— AIM OF THE TASK —
Edit the forum post by writing it out again from "I’m cool with" up to and including "pal adores her.", with "theatre" replaced by "concerts".

— SUPPLIED TEXT —
To be honest, in some families (mine) every weekend is 'useless brothers weekend'!

BestIsWest · 04/05/2026 10:35

Useless brothers weekend every weekend from March to October here. He has a caravan in a location where his phone doesn’t work. The same phone he switches off at night. It’s just taken for granted that I’m around to pick up the pieces.

funnelfan · 04/05/2026 10:47

Ah, if I had to deal with mine every weekend that would indeed be the case, but he spends much of his working life off-shore. I’m the default DM-wrangler like everyone else on here - which publicly is because poor suffering DB is doing his best to earn money to support his ever expanding roster of children. And privately because “you’re better at that kind of thing funnel”.

To give him some credit, he’s very good at the hands on caring of mum and dealt with code browns without letting on until I had to also deal with them. He’s just like so many of the men I read about in the relationships boards - where he gets it from I don’t know because our own dad wasn’t like that at all.

ManchesterMonkey · 04/05/2026 12:19

@funnelfan I believe every day to be the saint day of St Useless Brother.

Although I’m increasingly realising that my awkward brother is able to flip from Exceedingly Useless to Exceedingly Competent Senior Executive In A Multi-National depending on the task in hand.

For example, when he flew over from Europe the other weekend whilst I was in Scotland on another family mission (partner’s nephew and mental health crisis) he emptied and sorted out the kitchen cupboards and chucked out of date tins away.

Obviously, with an 80 year old frail mother this is a priority.

@bigdogpaws a house sale would release money for savings as has no savings as she blew it all her annuity (good luck to her, I say, but she’s been great at earning money, but utterly shit as administering it as my dad did that)

She’d have to pay for local authority care, but she actually doesn’t need that much (a hair wash and a shower once a week, probably, or buy in private care. I think it’s simply about money with Sibling 1.

And definitely a view that I can provide care free of charge or at least supervise it HERE (miles from anywhere, my home, work, friends, social life, my lovely elderly neighbours who I help with a coffee and laughs, and my PARTNER)

My brother very kindly offered himself as ‘respite care’.

Fuck that shit.

I’m cool with the fact that if my mum lived round the corner - we’d be popping in, but it’s a damn sight more convenient than here - and she likes doing much of what we like: theatre, cinema, heritage, and lots of meals out.

Through our friends who have older parents, our older friends who she really likes, and my partner’s lovely bit of his family she would very quickly build up an independent network. My best pal adores her.

My partner has working class roots, our neighbourhood isn’t as leafy as here and my brother is a fully fledged snob. For example, we both did Oxbridge, but although he lives in a country with incredible higher education (top 50 universities ) he thinks his three daughters (bilingual) should study at Oxbridge. All of it is inevitably about him. Plus weird power dynamic of him renting out his English house to our youngest flake of a brother.

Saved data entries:
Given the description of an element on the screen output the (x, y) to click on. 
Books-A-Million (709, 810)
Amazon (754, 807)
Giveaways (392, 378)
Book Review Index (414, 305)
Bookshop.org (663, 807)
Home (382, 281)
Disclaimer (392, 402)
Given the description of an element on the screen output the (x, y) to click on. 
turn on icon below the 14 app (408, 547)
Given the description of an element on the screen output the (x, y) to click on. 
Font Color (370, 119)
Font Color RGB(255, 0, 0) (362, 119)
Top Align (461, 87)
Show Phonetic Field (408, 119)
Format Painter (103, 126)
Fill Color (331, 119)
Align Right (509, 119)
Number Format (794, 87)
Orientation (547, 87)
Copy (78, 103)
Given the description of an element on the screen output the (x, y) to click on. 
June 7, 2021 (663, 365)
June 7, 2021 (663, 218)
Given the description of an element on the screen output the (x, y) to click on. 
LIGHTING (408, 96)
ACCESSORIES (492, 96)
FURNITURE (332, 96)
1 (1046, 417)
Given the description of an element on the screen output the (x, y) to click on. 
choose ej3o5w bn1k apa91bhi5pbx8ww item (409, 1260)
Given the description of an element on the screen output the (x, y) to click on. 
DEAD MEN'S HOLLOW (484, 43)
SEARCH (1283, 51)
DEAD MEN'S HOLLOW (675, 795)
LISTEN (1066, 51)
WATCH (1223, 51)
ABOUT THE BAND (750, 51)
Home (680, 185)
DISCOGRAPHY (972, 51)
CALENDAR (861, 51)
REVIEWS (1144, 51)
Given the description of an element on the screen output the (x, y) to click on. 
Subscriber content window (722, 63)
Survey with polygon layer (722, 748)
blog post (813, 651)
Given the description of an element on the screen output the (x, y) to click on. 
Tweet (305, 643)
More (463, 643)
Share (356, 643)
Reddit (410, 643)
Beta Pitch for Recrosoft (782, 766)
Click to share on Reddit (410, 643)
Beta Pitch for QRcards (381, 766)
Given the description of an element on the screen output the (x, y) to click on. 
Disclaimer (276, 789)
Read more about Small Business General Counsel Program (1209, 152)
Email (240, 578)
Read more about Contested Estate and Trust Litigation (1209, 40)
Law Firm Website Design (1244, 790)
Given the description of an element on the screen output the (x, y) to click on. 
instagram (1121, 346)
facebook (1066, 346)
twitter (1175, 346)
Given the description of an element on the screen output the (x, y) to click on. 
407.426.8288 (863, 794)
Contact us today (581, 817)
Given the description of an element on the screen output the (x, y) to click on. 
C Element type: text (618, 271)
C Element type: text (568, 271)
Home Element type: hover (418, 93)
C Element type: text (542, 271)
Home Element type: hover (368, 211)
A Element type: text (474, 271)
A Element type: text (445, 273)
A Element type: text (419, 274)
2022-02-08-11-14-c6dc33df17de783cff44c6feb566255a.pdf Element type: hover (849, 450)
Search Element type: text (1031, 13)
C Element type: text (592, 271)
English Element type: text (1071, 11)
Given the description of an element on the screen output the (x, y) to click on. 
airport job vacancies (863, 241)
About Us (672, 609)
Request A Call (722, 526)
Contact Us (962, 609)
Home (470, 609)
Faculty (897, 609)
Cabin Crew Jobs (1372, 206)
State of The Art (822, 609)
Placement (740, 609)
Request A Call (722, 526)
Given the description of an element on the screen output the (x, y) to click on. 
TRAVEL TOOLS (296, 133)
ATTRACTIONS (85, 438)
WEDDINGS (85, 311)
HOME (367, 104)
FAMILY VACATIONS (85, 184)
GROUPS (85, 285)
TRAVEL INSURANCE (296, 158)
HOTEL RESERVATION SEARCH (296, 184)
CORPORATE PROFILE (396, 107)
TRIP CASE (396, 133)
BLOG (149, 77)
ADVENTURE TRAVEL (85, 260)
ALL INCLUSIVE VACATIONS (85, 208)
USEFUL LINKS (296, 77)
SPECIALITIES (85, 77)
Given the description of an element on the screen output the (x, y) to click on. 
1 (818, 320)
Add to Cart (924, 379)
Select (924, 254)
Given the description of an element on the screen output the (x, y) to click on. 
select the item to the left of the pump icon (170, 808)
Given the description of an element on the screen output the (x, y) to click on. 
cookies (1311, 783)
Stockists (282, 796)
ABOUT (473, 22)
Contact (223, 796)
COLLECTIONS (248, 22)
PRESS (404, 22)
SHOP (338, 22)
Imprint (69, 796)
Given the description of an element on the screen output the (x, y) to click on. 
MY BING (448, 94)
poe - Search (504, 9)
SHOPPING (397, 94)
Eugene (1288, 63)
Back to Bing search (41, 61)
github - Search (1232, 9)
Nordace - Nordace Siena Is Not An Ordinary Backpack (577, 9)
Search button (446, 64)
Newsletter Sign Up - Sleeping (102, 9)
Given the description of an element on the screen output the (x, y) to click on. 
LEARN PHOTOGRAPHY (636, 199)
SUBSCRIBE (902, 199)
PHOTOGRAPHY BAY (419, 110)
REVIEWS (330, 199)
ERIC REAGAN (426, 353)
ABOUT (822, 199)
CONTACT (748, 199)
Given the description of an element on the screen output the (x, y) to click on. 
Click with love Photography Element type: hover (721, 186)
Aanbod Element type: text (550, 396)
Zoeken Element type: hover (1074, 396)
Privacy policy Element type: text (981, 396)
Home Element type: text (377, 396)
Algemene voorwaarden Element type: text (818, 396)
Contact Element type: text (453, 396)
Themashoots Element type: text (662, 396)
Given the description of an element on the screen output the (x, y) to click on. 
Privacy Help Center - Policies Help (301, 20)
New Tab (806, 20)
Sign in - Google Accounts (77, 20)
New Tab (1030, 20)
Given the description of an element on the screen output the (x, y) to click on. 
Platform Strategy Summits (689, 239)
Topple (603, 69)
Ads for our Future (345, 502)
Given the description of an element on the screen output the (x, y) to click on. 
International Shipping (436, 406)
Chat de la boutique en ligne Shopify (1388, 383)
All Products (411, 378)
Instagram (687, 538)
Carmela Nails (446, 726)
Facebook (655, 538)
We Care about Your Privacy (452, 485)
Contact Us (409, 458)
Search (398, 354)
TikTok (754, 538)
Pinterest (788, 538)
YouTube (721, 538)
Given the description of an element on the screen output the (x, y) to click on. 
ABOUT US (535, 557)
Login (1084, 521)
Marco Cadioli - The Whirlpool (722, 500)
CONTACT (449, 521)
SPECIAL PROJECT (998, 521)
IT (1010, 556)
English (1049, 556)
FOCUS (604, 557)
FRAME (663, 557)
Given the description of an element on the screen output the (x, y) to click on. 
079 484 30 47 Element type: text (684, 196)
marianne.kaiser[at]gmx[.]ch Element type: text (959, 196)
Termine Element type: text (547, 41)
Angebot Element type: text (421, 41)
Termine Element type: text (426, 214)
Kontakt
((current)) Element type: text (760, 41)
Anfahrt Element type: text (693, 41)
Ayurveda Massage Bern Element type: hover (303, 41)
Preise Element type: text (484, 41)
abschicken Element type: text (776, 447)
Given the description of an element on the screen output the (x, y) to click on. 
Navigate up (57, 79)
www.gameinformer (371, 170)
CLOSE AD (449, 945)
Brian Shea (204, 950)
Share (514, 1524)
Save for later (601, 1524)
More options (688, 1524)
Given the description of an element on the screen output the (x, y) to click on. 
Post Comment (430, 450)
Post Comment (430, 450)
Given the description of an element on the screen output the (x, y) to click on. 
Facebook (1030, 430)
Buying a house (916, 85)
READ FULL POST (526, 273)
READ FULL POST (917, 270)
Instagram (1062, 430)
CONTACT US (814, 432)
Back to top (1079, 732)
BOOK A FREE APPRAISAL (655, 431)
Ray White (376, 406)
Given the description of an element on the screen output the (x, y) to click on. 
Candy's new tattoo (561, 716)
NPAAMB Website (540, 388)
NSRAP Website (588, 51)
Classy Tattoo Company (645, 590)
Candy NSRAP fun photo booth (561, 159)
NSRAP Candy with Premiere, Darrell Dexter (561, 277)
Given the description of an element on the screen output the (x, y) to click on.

— REPLY TO THE TASK —
I’m cool with the fact that if my mum lived round the corner - we’d be popping in, but it’s a damn sight more convenient than here - and she likes doing much of what we like: concerts, cinema, heritage, and lots of meals out.

Through our friends who have older parents, our older friends who she really likes, and my partner’s lovely bit of his family she would very quickly build up an independent network. My best pal adores her.